Not only do you have to examine your own heat treatment, but you would also want to do it with each large batch of steel to check for variations there. In this case you would not need to do a full blade grind, just a rough primary and an edge.
It is not just the steel either, lets assume you make a knife with a lot of wood inlays, or a small folder so you do a extended corrosion soak to see what happens to the internals and the wood.
Now you could ask why would you do this, isn't it abusive, what kind of user would do this to a knife, maybe not intentionally, but it isn't difficult to see how this could happen accidentally plus just poor luck with weather.
Accidents will happen on regular use to hard use knives, by hard use I don't simple mean choppers either, but simply knives which are not used with extreme care, the kind that will cut used and possibly dirty materials.
Not to mention problems with method & manufacturing, there was an issue with Sebenza's awhile back with blades breaking because of thumb studs overstressing the blades which caused them to fail under really low stress, same sample destructive testing would have caught this readily.
I have loaned axes to carpenter friends for example and they will hit nails on a semi-regular basis, not every day, but get the axe back after a month and it has a couple of nail notches. Get a knife back and it has nicks in the edge from hitting a staple in a box, or running across some poly or stryofoam on the form and running over a nail.
Back to Alvin, he makes pure cutting tools, full hardness steels on light stock (1/16") with full hollow grinds and edges which run to the spine, so <10 degrees per side.

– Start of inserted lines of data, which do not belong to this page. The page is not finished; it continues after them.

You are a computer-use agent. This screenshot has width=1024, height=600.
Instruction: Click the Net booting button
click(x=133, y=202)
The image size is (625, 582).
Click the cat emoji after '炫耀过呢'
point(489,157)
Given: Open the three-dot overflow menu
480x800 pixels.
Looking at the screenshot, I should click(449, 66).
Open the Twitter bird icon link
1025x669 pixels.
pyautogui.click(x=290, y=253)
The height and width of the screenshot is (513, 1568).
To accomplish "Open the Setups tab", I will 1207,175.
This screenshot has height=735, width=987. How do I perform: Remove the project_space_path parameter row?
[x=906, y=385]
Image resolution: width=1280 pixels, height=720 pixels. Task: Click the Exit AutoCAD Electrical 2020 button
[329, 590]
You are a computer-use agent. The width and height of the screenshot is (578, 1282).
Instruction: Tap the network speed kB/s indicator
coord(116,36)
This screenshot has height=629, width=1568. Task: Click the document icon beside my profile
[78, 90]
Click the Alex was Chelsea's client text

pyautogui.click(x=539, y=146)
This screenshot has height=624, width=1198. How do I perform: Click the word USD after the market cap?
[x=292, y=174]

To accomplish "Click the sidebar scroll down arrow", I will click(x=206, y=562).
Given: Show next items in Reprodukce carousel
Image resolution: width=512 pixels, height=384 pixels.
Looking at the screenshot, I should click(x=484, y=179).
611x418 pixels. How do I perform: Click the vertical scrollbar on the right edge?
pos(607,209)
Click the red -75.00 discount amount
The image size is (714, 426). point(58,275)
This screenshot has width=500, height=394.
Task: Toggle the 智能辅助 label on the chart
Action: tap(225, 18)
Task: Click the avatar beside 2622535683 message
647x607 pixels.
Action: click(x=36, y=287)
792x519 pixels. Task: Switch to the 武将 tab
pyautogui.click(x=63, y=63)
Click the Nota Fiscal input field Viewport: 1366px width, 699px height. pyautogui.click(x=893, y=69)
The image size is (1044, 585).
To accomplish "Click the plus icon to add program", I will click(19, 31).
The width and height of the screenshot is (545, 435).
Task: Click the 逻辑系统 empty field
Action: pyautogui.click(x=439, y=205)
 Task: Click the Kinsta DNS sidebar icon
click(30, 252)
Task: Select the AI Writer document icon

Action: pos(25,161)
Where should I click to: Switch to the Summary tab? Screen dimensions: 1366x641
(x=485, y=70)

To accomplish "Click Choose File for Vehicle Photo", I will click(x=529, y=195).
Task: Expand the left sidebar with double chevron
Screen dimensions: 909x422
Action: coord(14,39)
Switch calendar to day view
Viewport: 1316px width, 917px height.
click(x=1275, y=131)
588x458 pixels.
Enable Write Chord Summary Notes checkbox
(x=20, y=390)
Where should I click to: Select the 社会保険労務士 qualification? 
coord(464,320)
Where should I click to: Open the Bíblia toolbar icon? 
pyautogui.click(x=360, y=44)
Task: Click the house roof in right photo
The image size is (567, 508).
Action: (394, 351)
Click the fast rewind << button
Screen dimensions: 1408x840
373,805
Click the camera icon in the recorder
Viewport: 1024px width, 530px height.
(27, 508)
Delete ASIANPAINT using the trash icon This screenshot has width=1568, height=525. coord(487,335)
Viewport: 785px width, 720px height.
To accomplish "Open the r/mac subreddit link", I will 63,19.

Awhile back one of his knives got the edge damaged cutting I think some kind of hard poly when the guy was removing a window.
Alvin played with his heat treatment, didn't adjust the hardness down, went to multiple tempers and gave the guy another blade to see if the toughness was there, it was.
Now as for Busse and other manufacturers who make extreme use knives, they are making general use tools, blades which are expected to see heavy prying and hammering, you need to know where these knives fail and how they because their scope of work includes that which could damage them.